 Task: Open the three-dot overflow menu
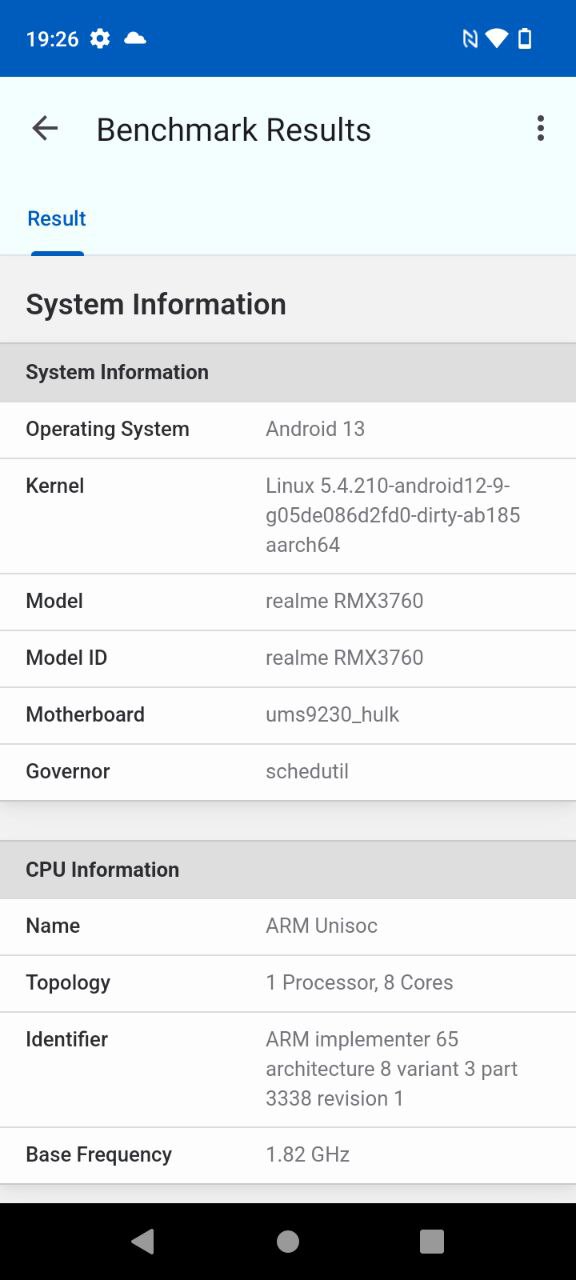tap(540, 128)
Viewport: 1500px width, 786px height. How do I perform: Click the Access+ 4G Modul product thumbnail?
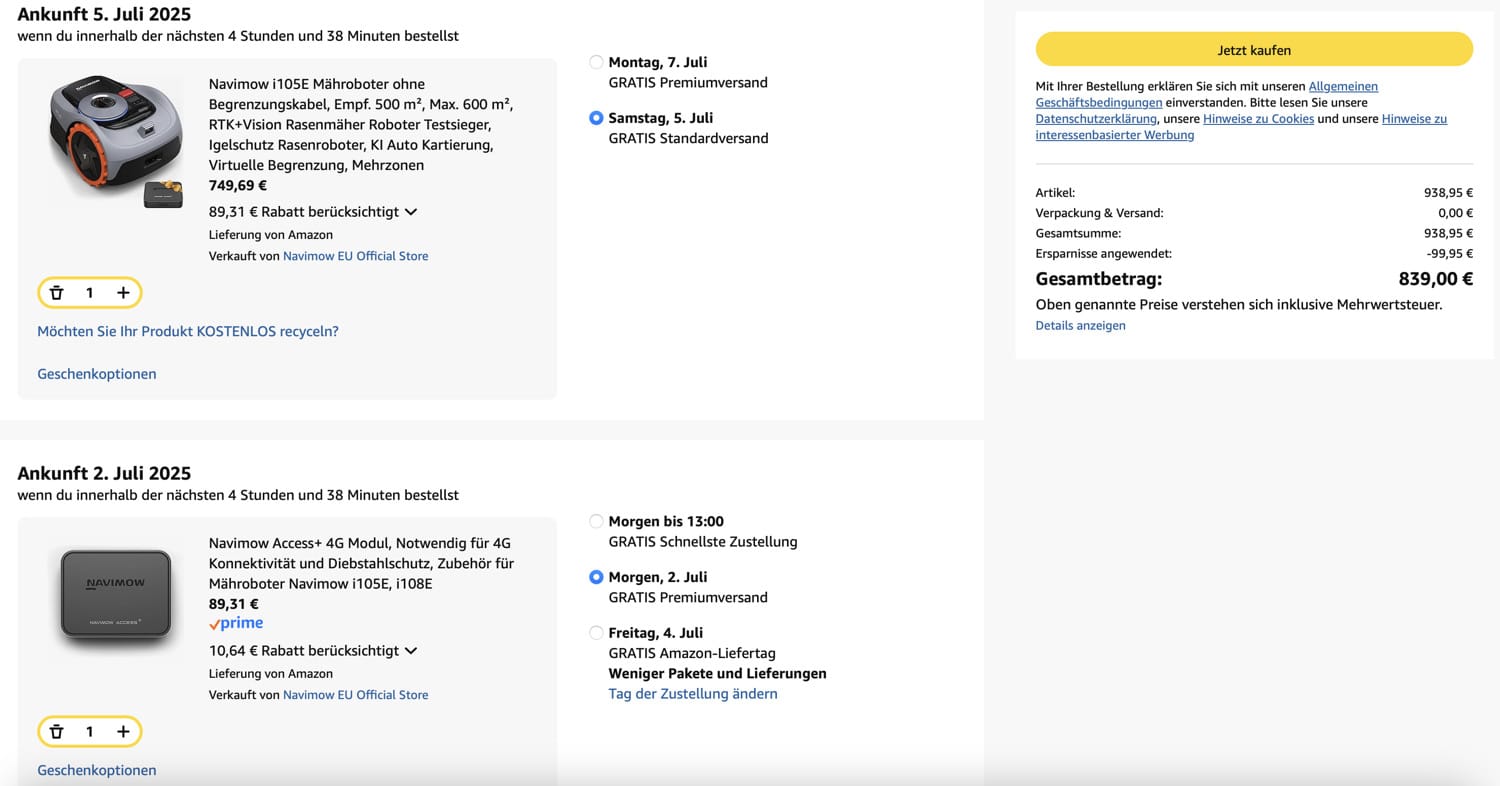pyautogui.click(x=115, y=593)
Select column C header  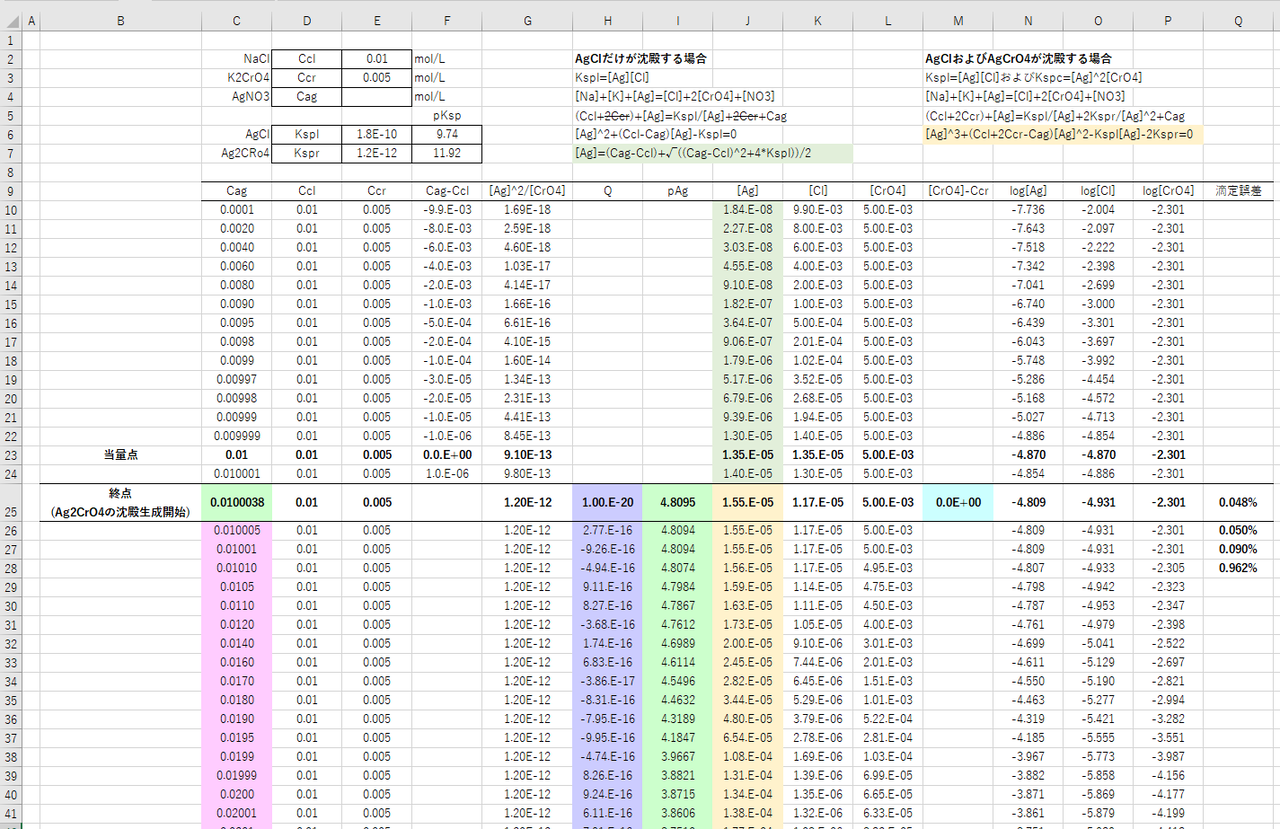click(236, 21)
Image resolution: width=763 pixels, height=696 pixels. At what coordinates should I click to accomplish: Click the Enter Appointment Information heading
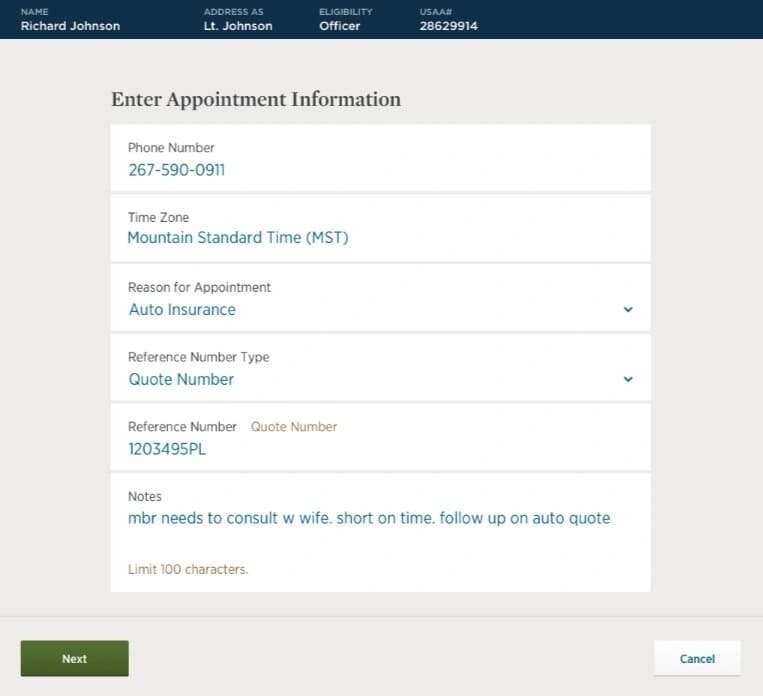(256, 99)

------

- [EXERCISE GOAL]: An exact restatement of the lines from the one holding "Image resolution: width=763" through the end of the entries, both ends included, is the whole answer. Pictures stay out.

- [TASK RESPONSE]:
Image resolution: width=763 pixels, height=696 pixels. At what coordinates should I click to accomplish: Click the Enter Appointment Information heading
(256, 99)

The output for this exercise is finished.